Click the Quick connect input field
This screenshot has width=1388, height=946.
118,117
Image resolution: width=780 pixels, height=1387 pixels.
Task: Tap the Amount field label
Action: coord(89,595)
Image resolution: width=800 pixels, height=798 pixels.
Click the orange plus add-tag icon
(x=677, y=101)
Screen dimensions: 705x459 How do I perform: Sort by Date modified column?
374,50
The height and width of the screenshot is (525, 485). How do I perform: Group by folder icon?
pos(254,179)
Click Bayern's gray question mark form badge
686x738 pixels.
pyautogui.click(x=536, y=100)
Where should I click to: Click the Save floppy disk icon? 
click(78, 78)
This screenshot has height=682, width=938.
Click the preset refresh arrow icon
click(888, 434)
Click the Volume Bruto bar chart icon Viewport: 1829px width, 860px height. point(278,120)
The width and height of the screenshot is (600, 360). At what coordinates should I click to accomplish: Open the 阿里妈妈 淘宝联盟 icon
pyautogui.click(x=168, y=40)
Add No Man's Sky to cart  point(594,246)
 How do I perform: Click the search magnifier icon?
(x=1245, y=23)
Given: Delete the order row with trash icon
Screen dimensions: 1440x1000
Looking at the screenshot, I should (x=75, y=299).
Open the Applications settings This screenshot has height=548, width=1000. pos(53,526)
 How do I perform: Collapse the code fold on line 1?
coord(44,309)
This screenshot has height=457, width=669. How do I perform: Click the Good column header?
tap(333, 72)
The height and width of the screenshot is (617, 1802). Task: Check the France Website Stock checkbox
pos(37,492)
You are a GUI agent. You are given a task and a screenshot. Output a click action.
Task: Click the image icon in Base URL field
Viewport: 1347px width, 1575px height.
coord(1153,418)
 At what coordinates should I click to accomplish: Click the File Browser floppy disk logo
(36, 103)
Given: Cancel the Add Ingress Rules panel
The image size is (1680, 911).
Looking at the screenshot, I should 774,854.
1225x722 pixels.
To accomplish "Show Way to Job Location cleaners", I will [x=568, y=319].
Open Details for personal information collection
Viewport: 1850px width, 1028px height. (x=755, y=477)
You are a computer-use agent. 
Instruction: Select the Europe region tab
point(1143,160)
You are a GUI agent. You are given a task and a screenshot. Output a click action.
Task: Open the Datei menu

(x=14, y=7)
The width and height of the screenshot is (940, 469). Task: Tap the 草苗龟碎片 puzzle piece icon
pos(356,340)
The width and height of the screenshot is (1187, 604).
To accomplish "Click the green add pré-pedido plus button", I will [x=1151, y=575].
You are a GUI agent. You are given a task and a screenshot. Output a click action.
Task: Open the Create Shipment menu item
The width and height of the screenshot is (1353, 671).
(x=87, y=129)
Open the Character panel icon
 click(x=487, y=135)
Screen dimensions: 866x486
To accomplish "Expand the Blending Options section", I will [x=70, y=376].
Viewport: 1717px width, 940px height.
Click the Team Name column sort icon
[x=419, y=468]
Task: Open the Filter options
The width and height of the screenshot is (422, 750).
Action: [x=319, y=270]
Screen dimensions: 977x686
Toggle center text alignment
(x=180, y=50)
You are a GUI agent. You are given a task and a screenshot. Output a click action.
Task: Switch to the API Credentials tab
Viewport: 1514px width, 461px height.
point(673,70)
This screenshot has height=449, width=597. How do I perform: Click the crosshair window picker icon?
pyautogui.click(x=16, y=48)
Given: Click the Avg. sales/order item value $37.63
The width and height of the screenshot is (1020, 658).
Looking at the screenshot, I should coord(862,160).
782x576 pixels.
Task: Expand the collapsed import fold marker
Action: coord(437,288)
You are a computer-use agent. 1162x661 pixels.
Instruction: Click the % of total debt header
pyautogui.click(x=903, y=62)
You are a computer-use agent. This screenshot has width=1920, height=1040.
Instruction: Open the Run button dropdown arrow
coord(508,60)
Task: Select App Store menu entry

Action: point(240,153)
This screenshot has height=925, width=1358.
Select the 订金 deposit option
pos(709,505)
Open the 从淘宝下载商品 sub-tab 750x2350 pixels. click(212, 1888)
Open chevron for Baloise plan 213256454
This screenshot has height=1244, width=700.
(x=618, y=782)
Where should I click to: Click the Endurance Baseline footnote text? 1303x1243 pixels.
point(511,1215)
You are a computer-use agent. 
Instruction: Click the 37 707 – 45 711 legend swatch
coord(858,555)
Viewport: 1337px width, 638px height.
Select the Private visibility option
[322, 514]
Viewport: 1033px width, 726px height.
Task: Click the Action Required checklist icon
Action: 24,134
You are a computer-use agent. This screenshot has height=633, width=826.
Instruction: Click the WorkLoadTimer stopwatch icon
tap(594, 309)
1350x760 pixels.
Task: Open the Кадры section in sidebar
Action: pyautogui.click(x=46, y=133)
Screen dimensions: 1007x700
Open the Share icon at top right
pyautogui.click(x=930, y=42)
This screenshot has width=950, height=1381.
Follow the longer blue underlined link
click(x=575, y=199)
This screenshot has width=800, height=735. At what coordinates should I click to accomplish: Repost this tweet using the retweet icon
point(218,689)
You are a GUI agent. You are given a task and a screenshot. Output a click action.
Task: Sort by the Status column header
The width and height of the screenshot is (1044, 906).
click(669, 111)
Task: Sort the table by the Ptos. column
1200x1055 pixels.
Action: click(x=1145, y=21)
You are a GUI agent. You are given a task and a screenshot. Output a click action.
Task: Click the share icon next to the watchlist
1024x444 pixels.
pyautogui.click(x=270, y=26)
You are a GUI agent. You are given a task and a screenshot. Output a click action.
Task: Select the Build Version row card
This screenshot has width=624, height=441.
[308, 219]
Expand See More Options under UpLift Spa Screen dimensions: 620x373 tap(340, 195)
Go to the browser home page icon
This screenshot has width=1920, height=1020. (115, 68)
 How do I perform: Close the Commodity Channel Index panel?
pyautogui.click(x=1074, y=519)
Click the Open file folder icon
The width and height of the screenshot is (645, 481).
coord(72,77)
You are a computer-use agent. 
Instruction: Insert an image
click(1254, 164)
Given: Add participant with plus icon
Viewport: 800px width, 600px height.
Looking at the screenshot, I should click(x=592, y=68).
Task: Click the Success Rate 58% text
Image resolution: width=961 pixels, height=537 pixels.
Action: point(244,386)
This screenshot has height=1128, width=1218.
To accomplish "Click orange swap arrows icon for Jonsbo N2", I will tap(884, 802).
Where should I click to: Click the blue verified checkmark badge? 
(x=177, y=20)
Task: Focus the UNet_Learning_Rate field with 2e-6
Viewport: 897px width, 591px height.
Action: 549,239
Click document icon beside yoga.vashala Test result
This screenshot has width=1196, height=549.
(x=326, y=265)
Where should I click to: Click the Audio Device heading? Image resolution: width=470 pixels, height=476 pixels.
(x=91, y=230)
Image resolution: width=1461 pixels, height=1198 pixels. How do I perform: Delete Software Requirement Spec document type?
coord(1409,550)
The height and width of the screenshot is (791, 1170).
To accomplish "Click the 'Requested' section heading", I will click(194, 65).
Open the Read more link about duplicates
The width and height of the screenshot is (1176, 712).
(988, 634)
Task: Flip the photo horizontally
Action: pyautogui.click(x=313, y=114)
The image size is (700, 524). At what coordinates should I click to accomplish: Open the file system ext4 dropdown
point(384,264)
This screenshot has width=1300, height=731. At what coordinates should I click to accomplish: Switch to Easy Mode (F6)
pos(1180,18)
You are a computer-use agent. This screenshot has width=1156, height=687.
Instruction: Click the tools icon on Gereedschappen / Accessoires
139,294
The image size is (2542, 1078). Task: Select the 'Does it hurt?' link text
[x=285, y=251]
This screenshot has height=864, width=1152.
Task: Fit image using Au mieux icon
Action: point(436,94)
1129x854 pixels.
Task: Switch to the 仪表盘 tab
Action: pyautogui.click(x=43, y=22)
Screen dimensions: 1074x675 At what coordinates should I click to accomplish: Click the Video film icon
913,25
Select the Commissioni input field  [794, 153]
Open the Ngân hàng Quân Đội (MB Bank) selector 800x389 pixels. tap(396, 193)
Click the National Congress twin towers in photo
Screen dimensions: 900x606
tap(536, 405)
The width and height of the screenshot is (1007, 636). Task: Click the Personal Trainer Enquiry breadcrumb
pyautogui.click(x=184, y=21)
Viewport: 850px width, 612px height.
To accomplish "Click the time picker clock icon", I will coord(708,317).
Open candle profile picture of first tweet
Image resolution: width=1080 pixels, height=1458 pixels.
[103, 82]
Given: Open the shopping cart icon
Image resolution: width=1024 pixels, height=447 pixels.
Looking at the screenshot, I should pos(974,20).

Activity: Only the lines above from the one with "The width and height of the screenshot is (600, 360)." up to and including the one with "Open the Applications" should be repeated, exactly as written.

Your response:
The width and height of the screenshot is (600, 360). At what coordinates should I click to accomplish: Open the 阿里妈妈 淘宝联盟 icon
pyautogui.click(x=168, y=40)
Add No Man's Sky to cart  point(594,246)
 How do I perform: Click the search magnifier icon?
(x=1245, y=23)
Given: Delete the order row with trash icon
Screen dimensions: 1440x1000
Looking at the screenshot, I should (x=75, y=299).
Open the Applications settings This screenshot has height=548, width=1000. pos(53,526)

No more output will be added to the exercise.